Книга: Том 1. Муза странствий
Назад: Чудесное явление*
Дальше: Письмо, которое я не отправил*

Встреча с Блоком

Москва, столичная, уличная, пела наступление вечера в августе и торопилась петь – и подпевало глухо в зеленом небе, где много выше, чем пыль, рождались звезды; и им подражая, зажигались вокруг вокзала округлые луны фонарей…
Да, нечто весеннее открылось мне в этот вечер августа на вечернем Курском вокзале! Вид севастопольского поезда – хмель дорожных предвкушений… Совсем майская луна одымила трепетно и дерзко всех этих с шорохом и в разговорах вблизи вагонов; а вагоны сквозили окнами, показывали заманчиво верхние диваны, веяли дорожными сквозняками. И опять лакировка коридорных фанер, новизна жилья, пробное шипение тормозов в открытое окно…
Повторяю, голова моя кружилась. Как вдруг я был обязан носильщику, осчастливленный вышел в коридор. И опять лакировка, как стеклянный шар гипнотизеру.
– Идет, идет, – замирающе проговорила барышня у соседних дверей, – и мне почудился театр, запах кулис и гимназистка, у которой сегодня косы не опущены, а подняты на голову, как волосяная корона.
Увидал я, что с площадки в коридор заходит женщина гибкая, сероглазая, опустившая низко к бровям кибитку шляпы, откуда глаза мерцают, как драгоценные камни.

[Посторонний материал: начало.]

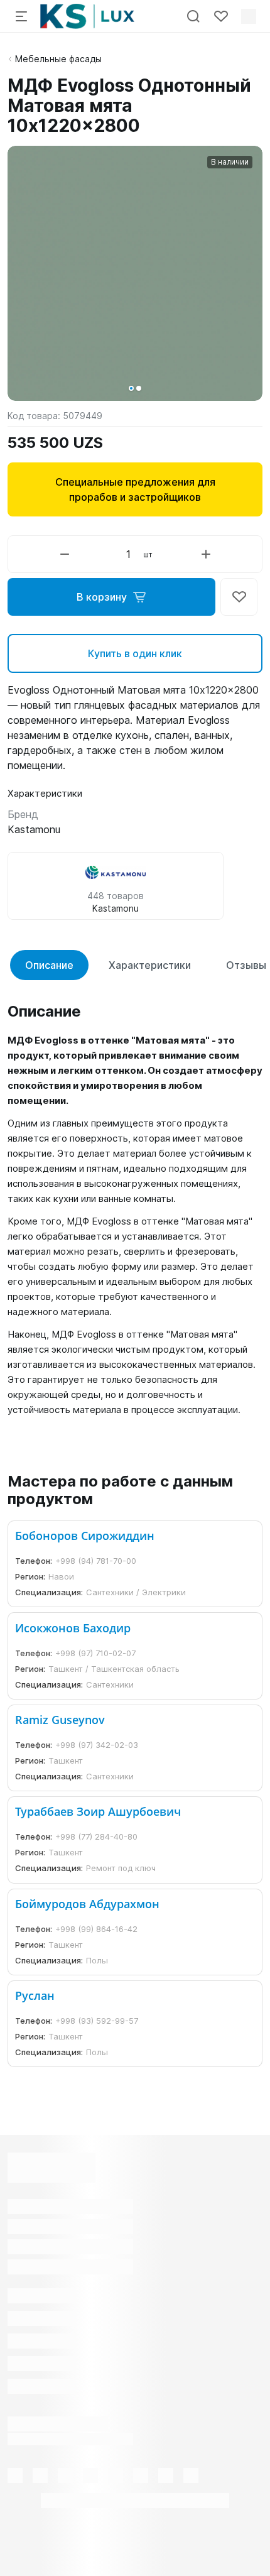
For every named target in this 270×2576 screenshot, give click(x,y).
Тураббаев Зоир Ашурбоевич (98, 1811)
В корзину (102, 597)
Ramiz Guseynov (60, 1719)
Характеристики (150, 965)
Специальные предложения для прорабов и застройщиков (135, 489)
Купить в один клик (135, 653)
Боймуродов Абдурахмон (87, 1903)
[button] (131, 388)
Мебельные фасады (58, 58)
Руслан (35, 1995)
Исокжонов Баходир (73, 1627)
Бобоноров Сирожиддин (84, 1535)
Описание (49, 965)
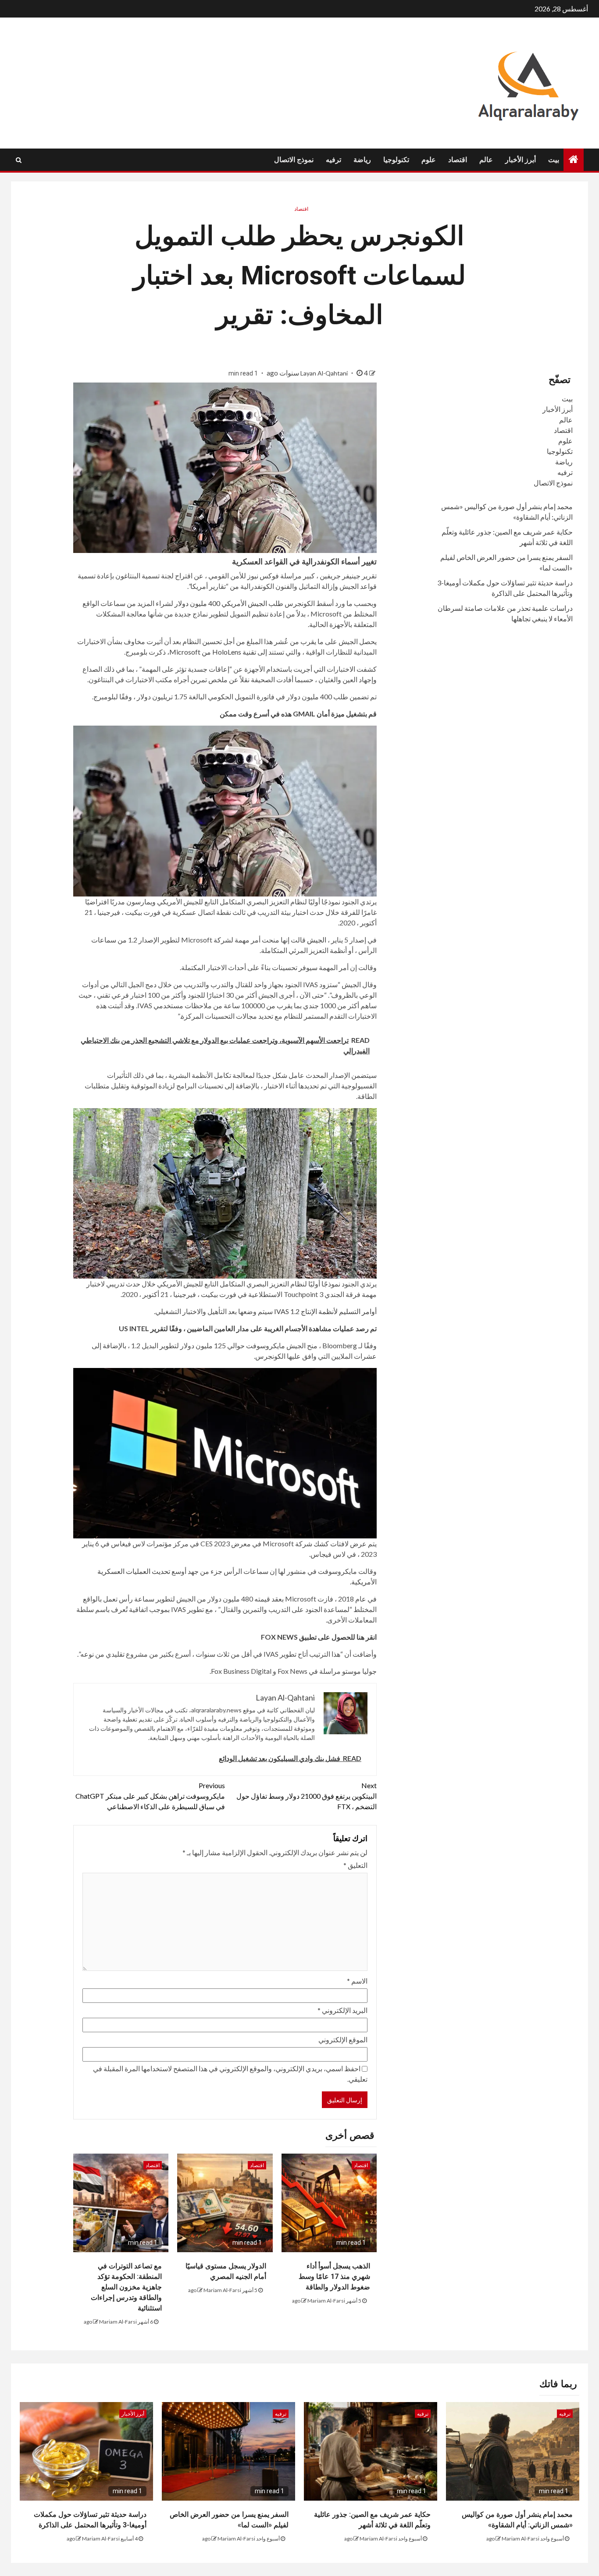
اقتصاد (457, 160)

А рот ее, губы подрисованные были торжественны своим верхним изгибом, были, как герб. Сквозь запах и шорох, очарованный, успел я прочитать надпись на белой книге, которую прижимали к невысокой, слабой груди тонкие пальцы: «Стихи о Прекрасной Даме».

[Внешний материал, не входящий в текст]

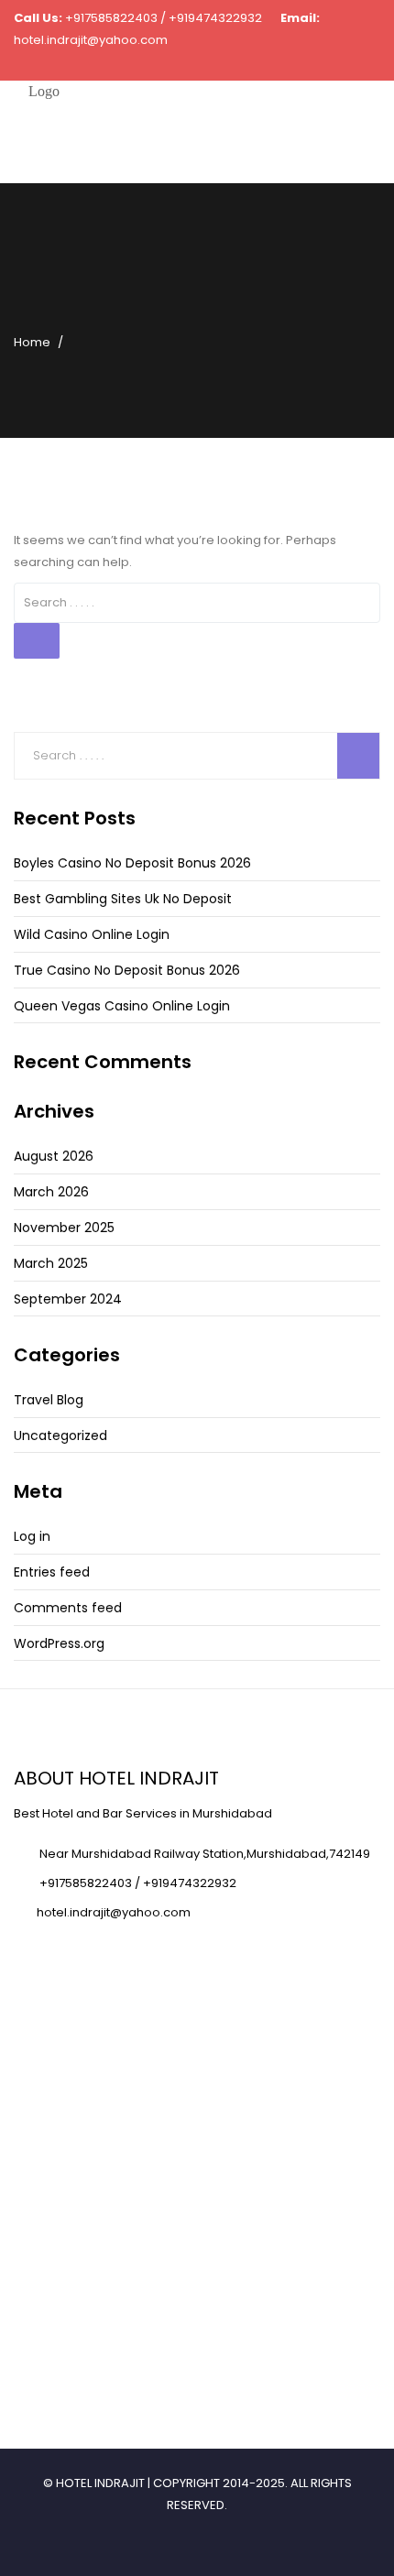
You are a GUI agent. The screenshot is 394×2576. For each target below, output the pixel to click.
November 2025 (64, 1227)
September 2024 (68, 1299)
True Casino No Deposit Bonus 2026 (127, 970)
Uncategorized (60, 1435)
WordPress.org (59, 1643)
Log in (32, 1536)
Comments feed (68, 1608)
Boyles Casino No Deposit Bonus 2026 (132, 863)
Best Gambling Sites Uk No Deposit (123, 899)
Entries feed (52, 1572)
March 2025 (51, 1263)
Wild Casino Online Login (92, 934)
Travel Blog (48, 1400)
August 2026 (53, 1156)
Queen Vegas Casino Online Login (122, 1006)
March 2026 (51, 1192)
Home (32, 342)
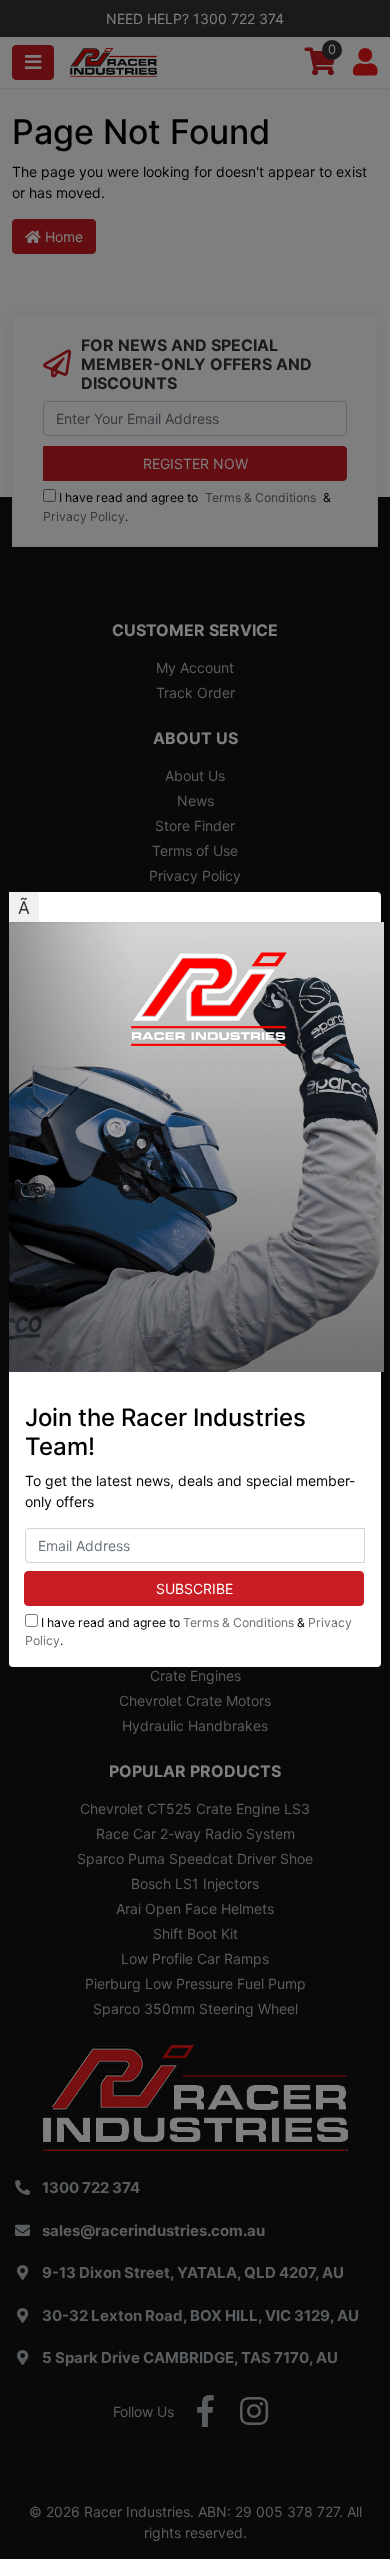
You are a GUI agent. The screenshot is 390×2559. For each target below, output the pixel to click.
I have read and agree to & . (188, 1631)
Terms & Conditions (238, 1622)
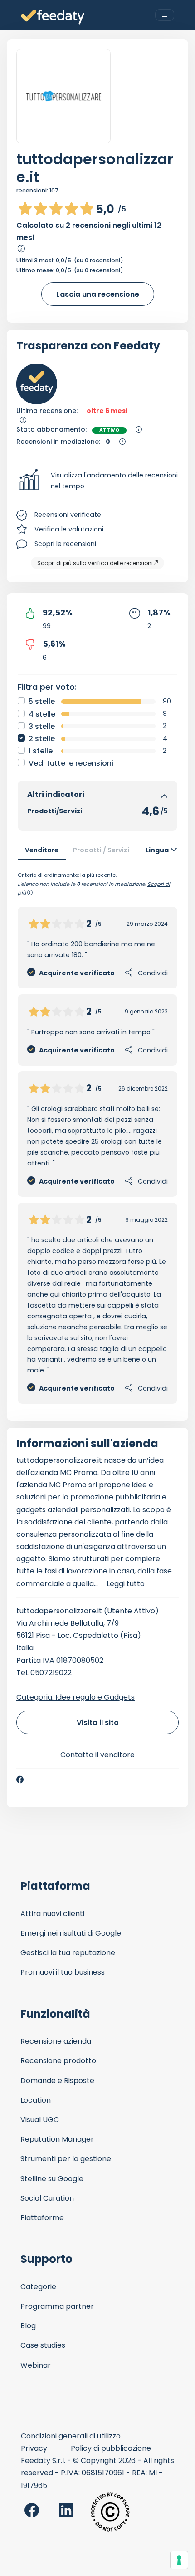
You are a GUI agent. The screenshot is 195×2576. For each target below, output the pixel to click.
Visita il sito (98, 1722)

«Ах, вот оно что», – вскричал во мне испуг, и стал я видеть сквозь кружево сердцебиения, что идет вслед этой прекрасной даме человек довольно высокого роста, актерски легкий, медленный в манерах. Он снял шляпу и шел с открытой головой, – и я загляделся на эту голову. Да, шел на меня невиданный слепец, слепая голова греческого бюста, лицо очень бледное, без чувства или почти надменное полными губами и удлиненным подбородком. А волосы этого лица были рыжи – сияющий венец аполлонов!.. И, надвинувшись, прозрели широкие глаза: как закопченное стекло в затмение, отразил мне темный взгляд влажно и глубоко – вид далеких снегов.

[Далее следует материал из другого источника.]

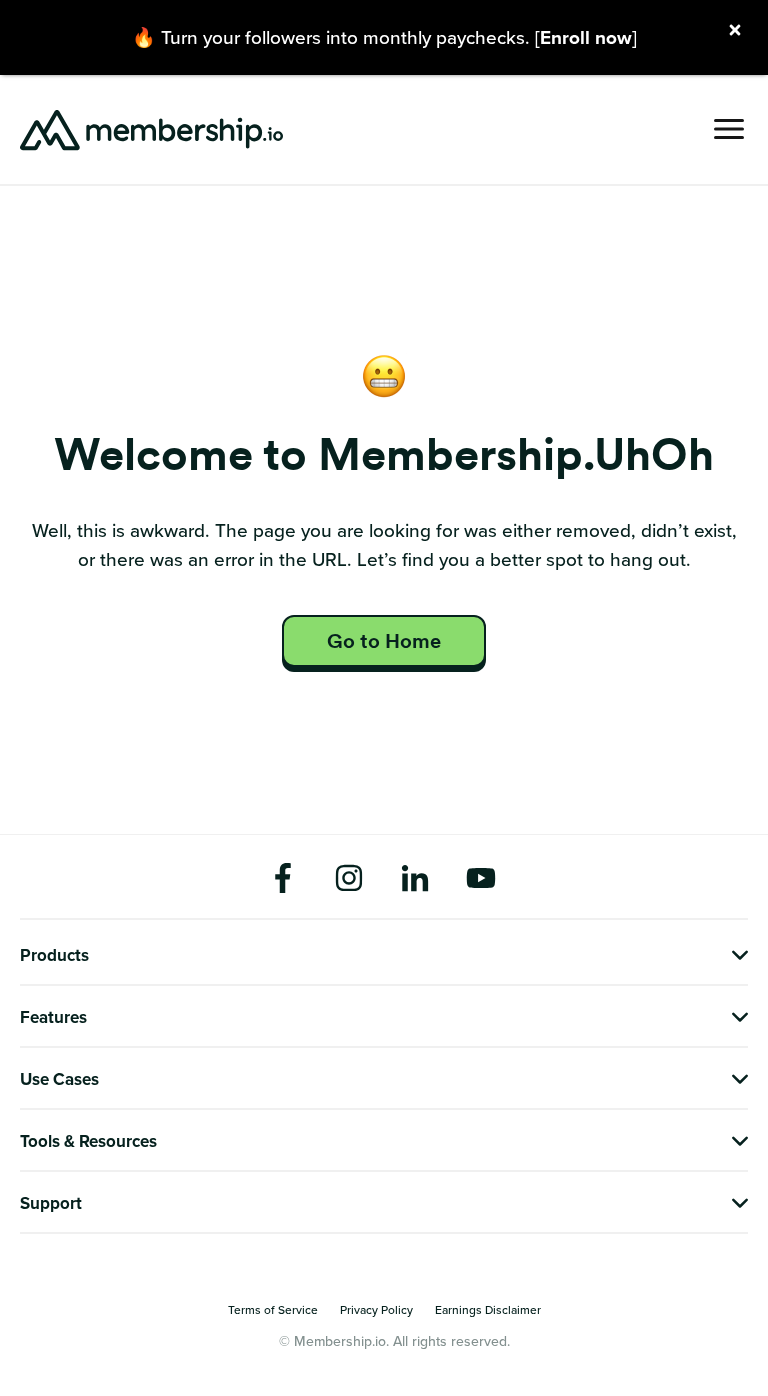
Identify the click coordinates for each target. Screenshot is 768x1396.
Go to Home (384, 641)
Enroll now (586, 37)
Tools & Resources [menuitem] (88, 1142)
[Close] (735, 31)
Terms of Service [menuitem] (273, 1310)
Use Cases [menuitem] (59, 1080)
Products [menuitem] (54, 956)
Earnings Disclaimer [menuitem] (488, 1310)
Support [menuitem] (51, 1204)
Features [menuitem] (53, 1018)
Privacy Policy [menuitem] (376, 1310)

Я рванулся к соседке у двери.
– Это Блок? – спросил я очень живо.
Она не поняла и изумилась. Я повторил еще раз о Александре Блоке – ведь это он прошел? Она пожала плечами – она видела Алчевского, тенора Алчевского.
– Но у него рыжие волосы, – возражал я.
– Рыжие? Почему рыжие? – изумлялась она.
– Тот, который прошел с дамой?..
– Но Алчевский был без дамы, – ответила барышня уже сердито.
Я бросился по вагону: Блока не было ни в одном купе.
Я метнулся дальше – через площадку. Блока не было. Его не было нигде до конца поезда, до багажного вагона, – я остановился перед темной стеной.
Уже мотало ходом. Уже несло искры поверх, отставали назад мазутные лужи, ряд вагонов, усиливая звук, помчал рядом, оторвался, и другие помчались…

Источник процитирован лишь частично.